[igt-dev] [PATCH i-g-t v3 2/2] tests/perf: add tests for multi context filtering
Lionel Landwerlin
lionel.g.landwerlin at intel.com
Mon Apr 6 13:57:09 UTC 2020
Iris is using 2 GEM contexts for 3D & compute.
v2: Check higher number of contexts
v3: Test unmapped memory pointers (Chris)
Signed-off-by: Lionel Landwerlin <lionel.g.landwerlin at intel.com>
---
tests/perf.c | 538 +++++++++++++++++++++++++++++++++++++++++++++++++++
1 file changed, 538 insertions(+)
diff --git a/tests/perf.c b/tests/perf.c
index b959f552..013fdf04 100644
--- a/tests/perf.c
+++ b/tests/perf.c
@@ -3351,6 +3351,42 @@ hsw_test_single_ctx_counters(void)
igt_waitchildren();
}
+/* HSW hardware produces untagged reports and either listen to the
+ * entire system or a given context.

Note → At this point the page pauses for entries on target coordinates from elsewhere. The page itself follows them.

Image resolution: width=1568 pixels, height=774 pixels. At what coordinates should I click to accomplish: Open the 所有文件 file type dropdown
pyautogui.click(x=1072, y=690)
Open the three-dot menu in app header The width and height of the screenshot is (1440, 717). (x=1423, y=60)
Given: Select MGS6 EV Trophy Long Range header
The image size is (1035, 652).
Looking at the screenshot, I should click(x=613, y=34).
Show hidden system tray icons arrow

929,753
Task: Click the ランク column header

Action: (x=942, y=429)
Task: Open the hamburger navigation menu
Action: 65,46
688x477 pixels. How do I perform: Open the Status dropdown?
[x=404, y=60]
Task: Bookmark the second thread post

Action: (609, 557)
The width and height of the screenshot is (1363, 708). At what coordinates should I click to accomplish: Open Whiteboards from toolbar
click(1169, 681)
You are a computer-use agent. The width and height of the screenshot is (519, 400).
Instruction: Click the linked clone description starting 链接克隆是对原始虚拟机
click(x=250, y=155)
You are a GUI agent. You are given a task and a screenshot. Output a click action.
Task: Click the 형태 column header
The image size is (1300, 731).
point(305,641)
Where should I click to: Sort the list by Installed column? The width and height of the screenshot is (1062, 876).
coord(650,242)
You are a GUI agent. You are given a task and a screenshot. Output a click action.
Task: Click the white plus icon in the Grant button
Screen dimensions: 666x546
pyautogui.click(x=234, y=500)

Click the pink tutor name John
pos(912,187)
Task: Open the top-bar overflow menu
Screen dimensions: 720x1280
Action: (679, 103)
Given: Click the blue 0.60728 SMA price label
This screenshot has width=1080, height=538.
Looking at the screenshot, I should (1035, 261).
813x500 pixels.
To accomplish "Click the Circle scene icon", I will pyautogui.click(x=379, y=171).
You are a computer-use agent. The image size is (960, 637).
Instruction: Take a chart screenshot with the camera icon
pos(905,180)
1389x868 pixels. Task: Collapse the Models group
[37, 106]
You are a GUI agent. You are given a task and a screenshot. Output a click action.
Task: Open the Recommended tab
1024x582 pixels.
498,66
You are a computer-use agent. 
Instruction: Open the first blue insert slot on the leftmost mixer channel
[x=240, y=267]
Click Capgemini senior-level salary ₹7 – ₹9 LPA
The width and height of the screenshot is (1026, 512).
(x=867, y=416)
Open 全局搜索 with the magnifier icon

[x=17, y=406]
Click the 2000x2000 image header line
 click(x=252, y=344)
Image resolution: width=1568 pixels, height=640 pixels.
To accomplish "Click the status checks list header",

As a result it cannot support
+ * multi context filtering.
+ */
+static void
+hsw_test_multi_ctx_counters(void)
+{
+ uint32_t context_ids[] = {
+ 0,
+ 0,
+ 0,
+ };
+ uint64_t properties[] = {
+ /* Note: we have to specify at least one sample property even
+ * though we aren't interested in samples in this case
+ */
+ DRM_I915_PERF_PROP_SAMPLE_OA, true,
+
+ /* OA unit configuration */
+ DRM_I915_PERF_PROP_OA_METRICS_SET, test_set->perf_oa_metrics_set,
+ DRM_I915_PERF_PROP_OA_FORMAT, test_set->perf_oa_format,
+
+ /* Note: no OA exponent specified in this case */
+
+ DRM_I915_PERF_PROP_CTX_HANDLE_ARRAY, to_user_pointer(&context_ids),
+ DRM_I915_PERF_PROP_CTX_HANDLE_ARRAY_LENGTH, ARRAY_SIZE(context_ids),
+ };
+ struct drm_i915_perf_open_param param = {
+ .flags = I915_PERF_FLAG_FD_CLOEXEC,
+ .num_properties = sizeof(properties) / 16,
+ .properties_ptr = to_user_pointer(properties),
+ };
+
+ do_ioctl_err(drm_fd, DRM_IOCTL_I915_PERF_OPEN, ¶m, ENODEV);
+}
+
/* Tests the INTEL_performance_query use case where an unprivileged process
* should be able to configure the OA unit for per-context metrics (for a
* context associated with that process' drm file descriptor) and the counters
@@ -3797,6 +3833,348 @@ gen8_test_single_ctx_render_target_writes_a_counter(void)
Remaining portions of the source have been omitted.